How to keep your job when the threat of losing it is real
At some point in your career you are likely to experience a major change taking place in an organisation you work for that may impact the security of your job. With so much uncertainty, you still have choices. What you say and do, now until a decision is made will define who you are.
Organisation change agendas most likely focus on ways to improve performance by identifying inefficiencies in process systems and duplication of functions in an effort to reduce or contain costs.
You may walk into work one day to be told certain jobs or number of jobs need to be made redundant or that change is to occur in one major area of the business with high volume of retrenchments. The announcement will emphasise the need for change and if the organisation doesn’t do something about reducing risks things are likely to get worse.
Such announcements are incredibly hard to make from an organisations perspective and it’s very unlikely that the organisation has made such a decision without considering the magnitude of the impact this will have on employees. A process of consultation with staff and unions would no doubt be taking place, but the organisation has been very clear on the aspects of the proposed changes, such as cost savings, that are not negotiable. In other words, unless there is another way to save money, jobs will have to go.
This is an industry wide reality, change is the norm and in most cases likely to become YOUR reality.
Your initial reaction to this announcement will likely be shock accompanied with multitude of feelings and emotions. You may be in denial for a period of time, not quite accepting the announcement and from time to time you might be angry with the organisation for doing this to you and at the very worst you might experience feelings of depression. This is all incredibly normal. Thankfully there are support systems your organisation would have made available to you during this difficult period to help you cope with the potential circumstances and I hope you speak openly with your family to gain that personal support outside of work which is so vital.

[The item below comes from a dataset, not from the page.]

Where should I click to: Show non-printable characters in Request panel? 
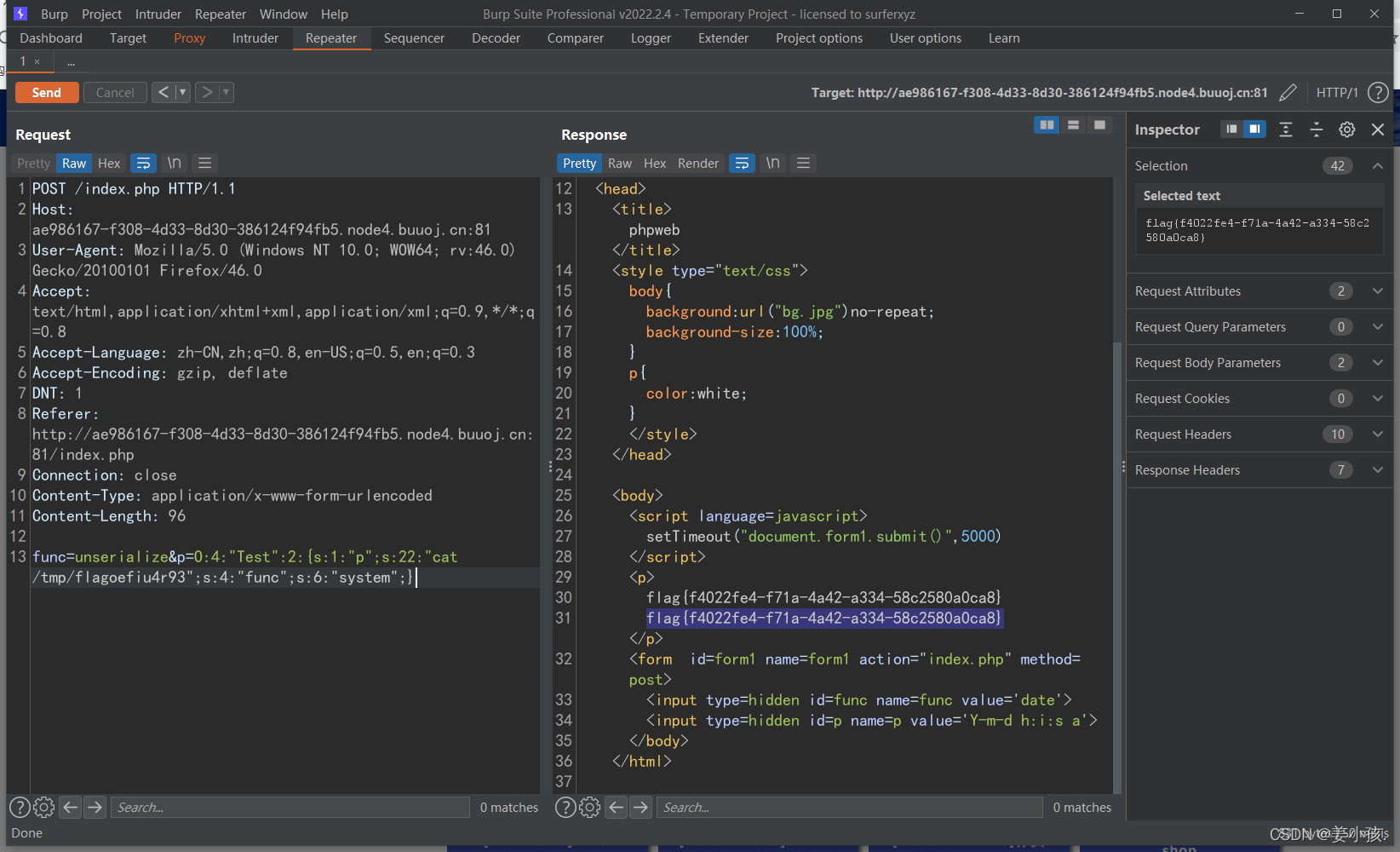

It’s hard to stay positive during such change, but the security of your job depends on it. In most cases, the organisation is still working through the numbers and a final decision on which jobs and how many need to go through a proper consultation process.

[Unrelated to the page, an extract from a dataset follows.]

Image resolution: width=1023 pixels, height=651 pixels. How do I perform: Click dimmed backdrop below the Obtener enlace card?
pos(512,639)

“With so much uncertainty, you still have choices. What you say and do, now until a decision is made will define who you are”. Don’t crumble under the pressure and follow these golden tips:
- Golden rule – continue working and contributing positively. No corridor conversations or bad mouthing the employer. You can’t change what has happened, but you can influence what can happen. An employer is more likely to retrench non-performers then high performers who are loyal. Also don’t take the decision to cut jobs personally. This is a business decision.
- Positively seek information about the change to better understand why it’s happening. The more you understand why it’s happening and how, you’ll be able to more rationally think about your involvement and what choices you need to make. You never know, there may be an opportunity where you can get involved and assist the change team with aspects of the reform. This will reflect positively on future decisions.
- Use this time to gain new skills. Find a mentor who can help in this area. Most are generous with their time and welcome the opportunity to share their wisdom.
- Get in early and start updating your resume and connecting with recruitment agencies and applying for new jobs in the event you lose your job. The greatest boost to your confidence is getting the call that may change your life for the better. Don’t be afraid of trying something new. You may need to consider less paying roles in different industries but the upside is that you are learning new skills and if successful have a salary to help with mortgage repayments and other financial commitments. A change is as good as a holiday and something good will come up.
- Finally, as much as we think the organisation owes us, be prepared for change in any organisation you move to because you are likely to experience this again. But this time you are better prepared and will be one step ahead of the game.